▶ PEDIDO A
No texto sobre a riqueza das nações, mais abaixo, reescreva em forma de lista o parágrafo que começa com "Em sentido inverso", mantendo os fatos principais.

▶ TRECHO FORNECIDO
A riqueza das nações não é proporcional à soma dos valores de suas matérias primas. Se assim fosse, a Rússia seria o país mais rico do mundo porque possui enormes reservas de petróleo, gás, minérios de todos os tipos. O mesmo critério se aplica a Argentina que possui reservas minerais de alto valor, terras planas, gado de ótima qualidade e população alfabetizada. No entanto, a Rússia tem um produto interno bruto inferior ao do Brasil e a Argentina encontra-se na beira do precipício financeiro.
Em sentido inverso, o Japão não possui praticamente nada em matérias de recursos minerais. Sua agricultura é caríssima, subsidiada, o território é agredido por terremotos frequentes, mas o país é a quarta maior economia do mundo. Outro exemplo gritante e distante é de Cingapura, país que encontrou sua independência nos anos setenta quando era um porto abandonado e hoje se transformou numa encruzilhada de grandes negócios. Seu território, uma ilha, abrange 580 quilômetros quadrados quando a maré está baixa. Possui uma das mais elevadas rendas per capita do mundo.
O que muda na análise da situação política e financeira de qualquer país é seu sistema de governo. Na África há diversos países riquíssimos em matérias primas que não conseguem vencer o subdesenvolvimento. Em O Sonho do Celta, magnífico texto de Mário Vargas Llosa (Alfaguara), ele descreve os horrores que os belgas promoveram no Congo, um território que foi doado ao Rei Leopoldo – o país era dele – que criou uma empresa para educar, levar a mensagem evangélica e civilizar os selvagens. O que ocorreu foi a escravização da população negra que passou a trabalhar submetida à tortura, espancamentos e assassinatos. O país riquíssimo continua subdesenvolvido, agora sob o guante de um ditador.

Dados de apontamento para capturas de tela
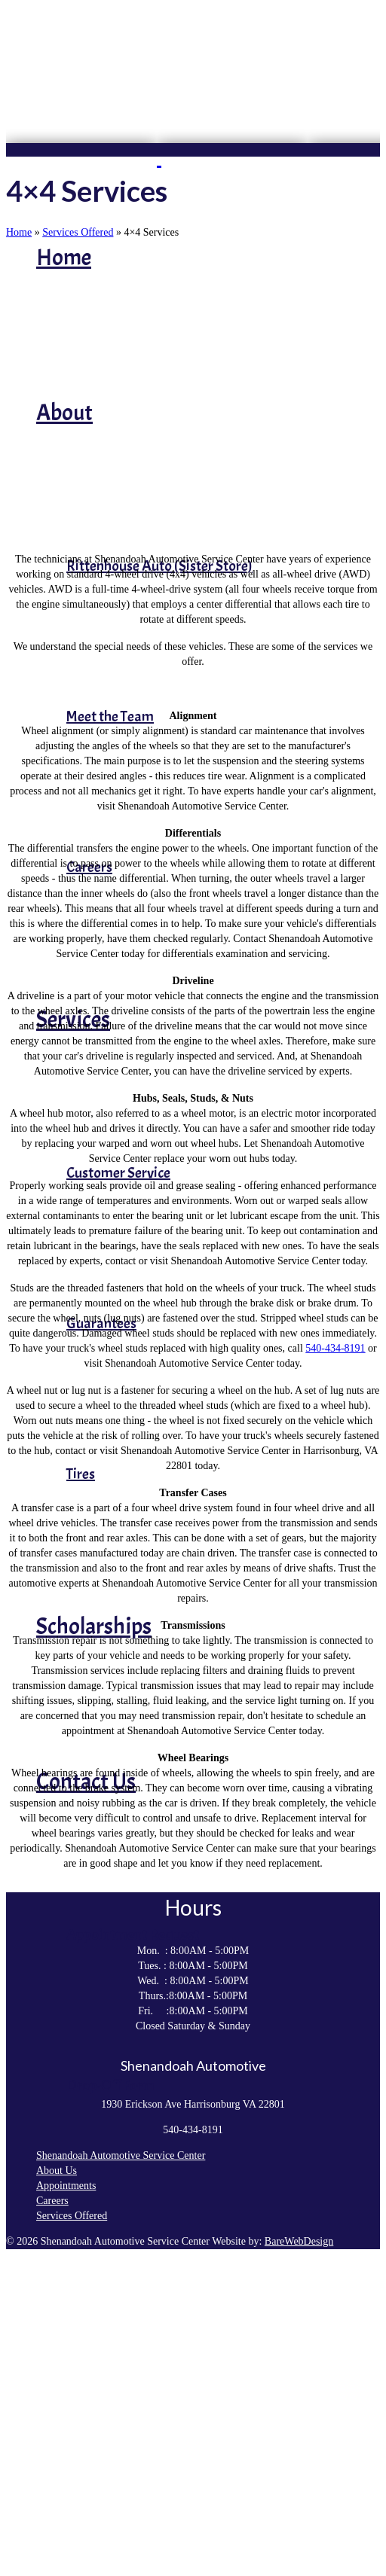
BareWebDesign (299, 2241)
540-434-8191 (335, 1348)
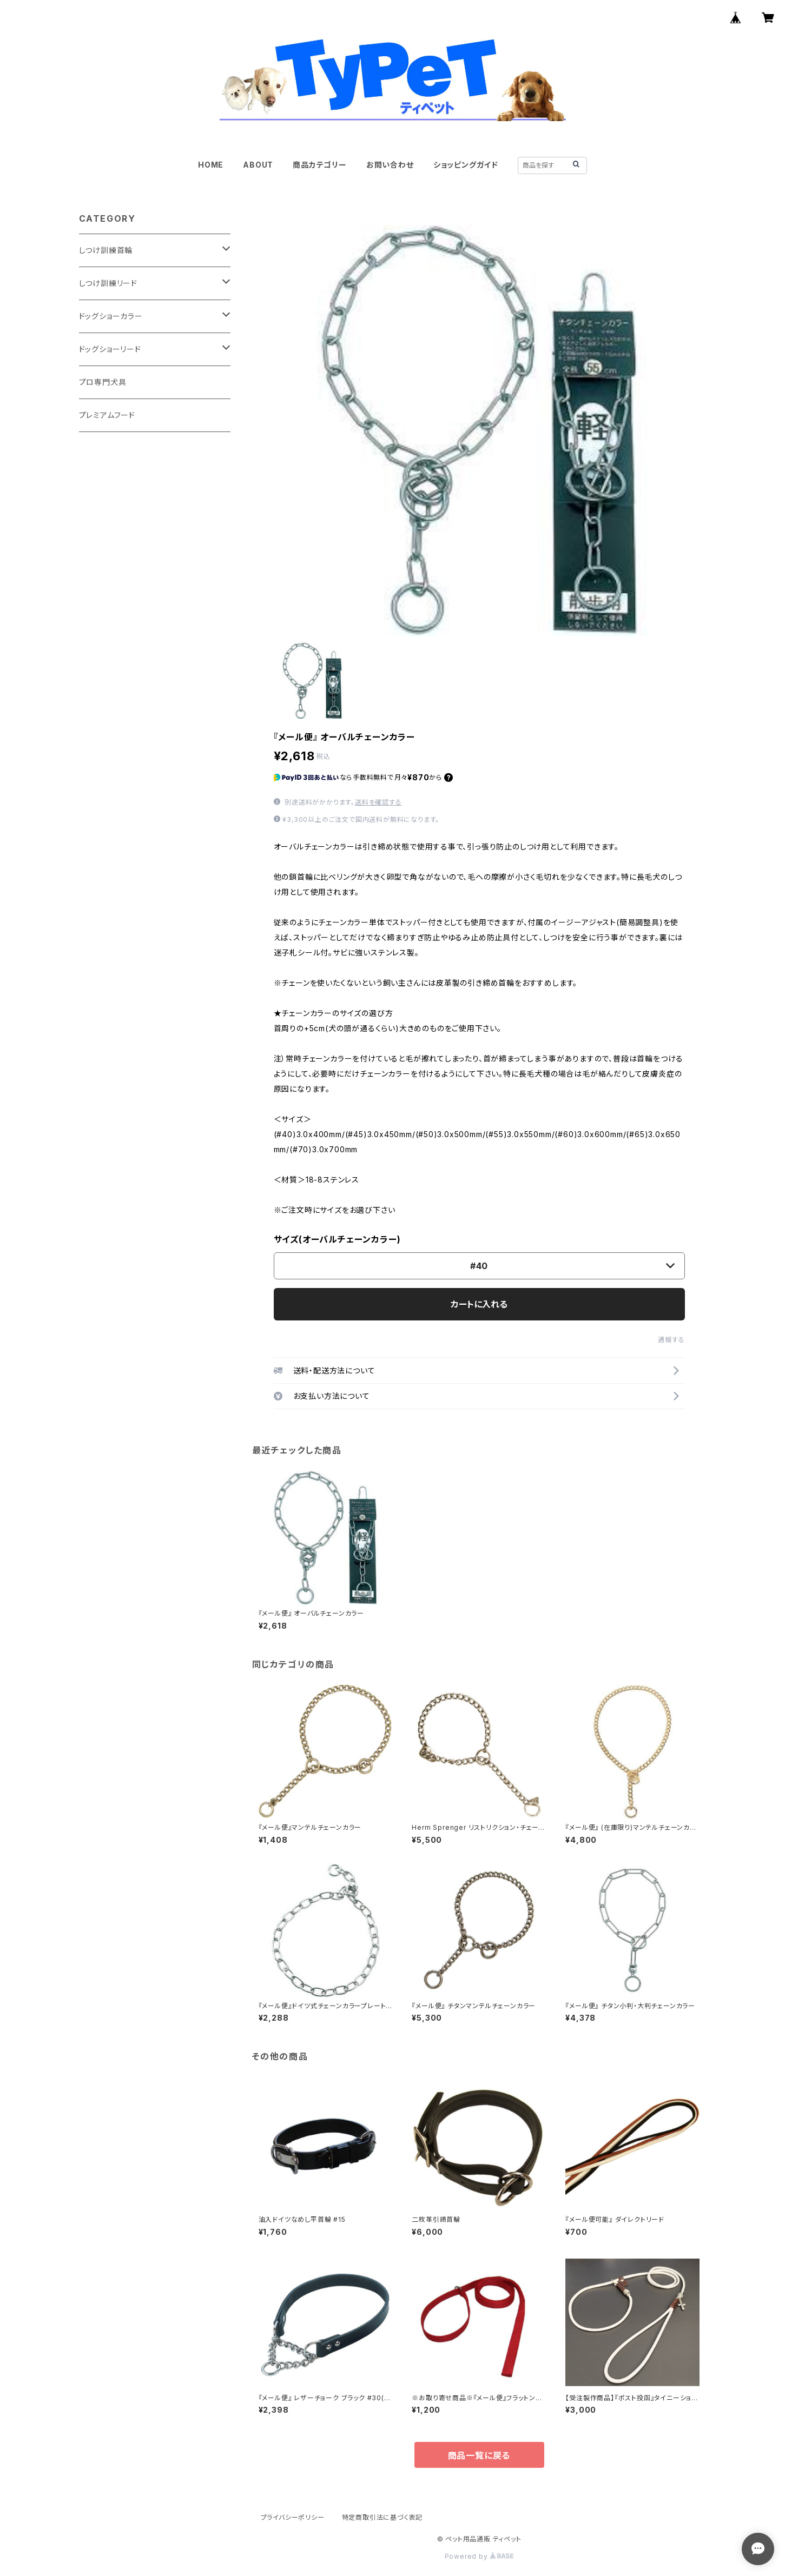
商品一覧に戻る (479, 2455)
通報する (671, 1340)
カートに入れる (479, 1304)
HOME (210, 164)
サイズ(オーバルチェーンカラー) (337, 1239)
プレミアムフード (107, 415)
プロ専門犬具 (103, 382)
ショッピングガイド (465, 164)
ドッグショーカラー (111, 316)
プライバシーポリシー (293, 2517)
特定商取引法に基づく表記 (382, 2517)
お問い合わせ (390, 164)
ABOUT (258, 164)
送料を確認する (378, 802)
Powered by (479, 2556)
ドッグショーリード (110, 349)
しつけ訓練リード (108, 283)
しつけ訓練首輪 (106, 250)
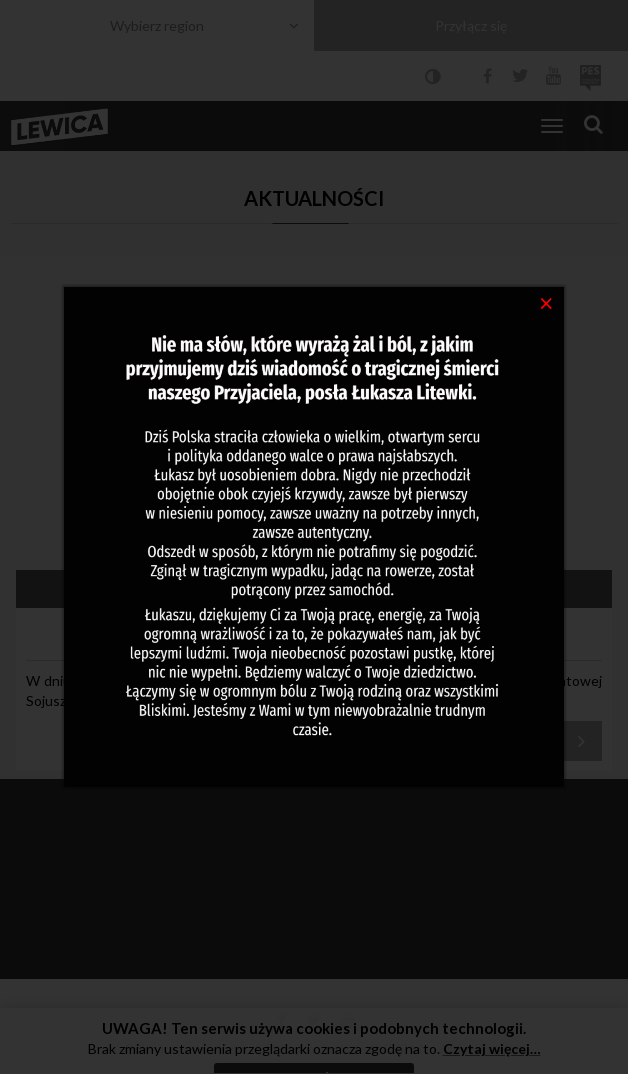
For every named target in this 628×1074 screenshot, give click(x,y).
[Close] (546, 302)
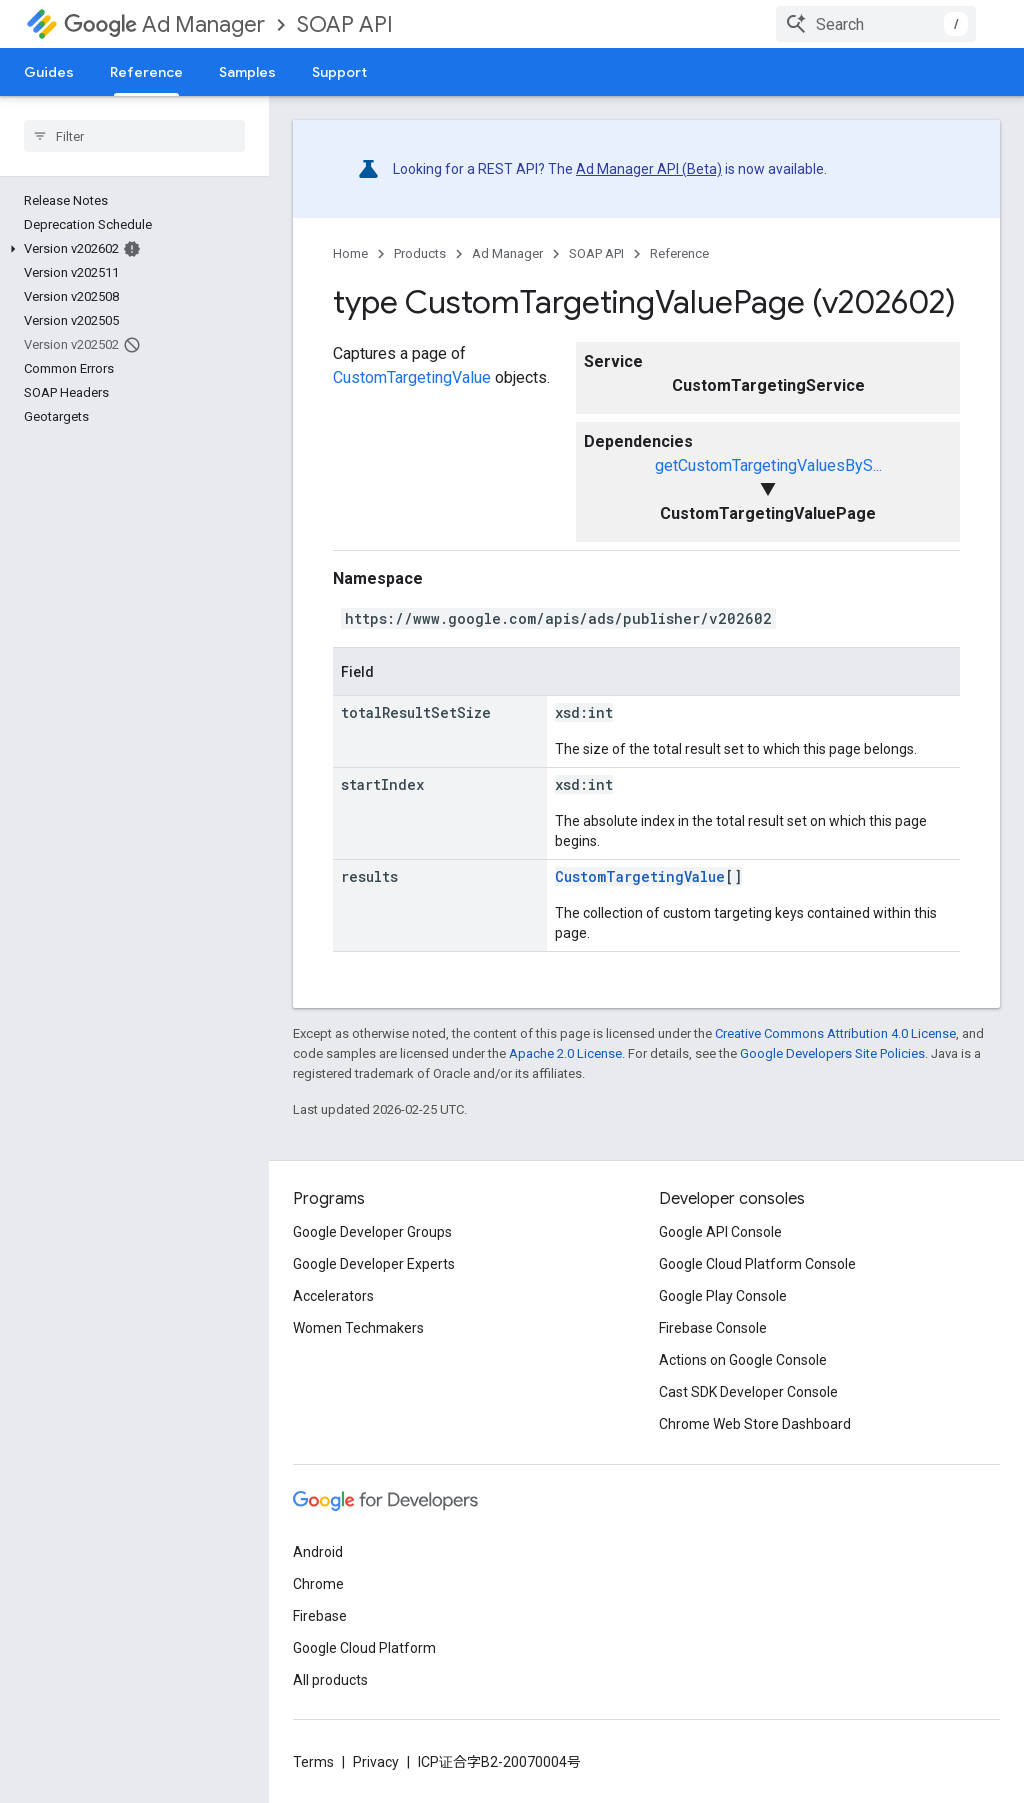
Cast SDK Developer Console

▶ PEDIDO B
Por favor, atualize as entradas a partir da linha que contém "ABOUT (258, 164)" até o fim delas, trocando "Close" por "Fechar" e deixando todo o resto igual. Não inclua as imagens na resposta.

▶ RESPOSTA ESCRITA A
- O Japão praticamente não possui recursos minerais.
- Sua agricultura é caríssima e subsidiada, e o território sofre terremotos frequentes.
- Mesmo assim, o país é a quarta maior economia do mundo.
- Cingapura conquistou a independência nos anos setenta, quando era um porto abandonado, e hoje é uma encruzilhada de grandes negócios.
- Seu território, uma ilha, abrange 580 quilômetros quadrados na maré baixa.
- O país tem uma das rendas per capita mais elevadas do mundo.

▶ RESPOSTA ESCRITA B
ABOUT (258, 164)
送料を確認する (378, 802)
Powered by (479, 2556)
ドッグショーリード (110, 349)
しつけ訓練リード (108, 283)
しつけ訓練首輪 (106, 250)
For every named target in this 628×1074 screenshot, give click(x,y).
[Fechar] (546, 302)
Cast SDK Developer Console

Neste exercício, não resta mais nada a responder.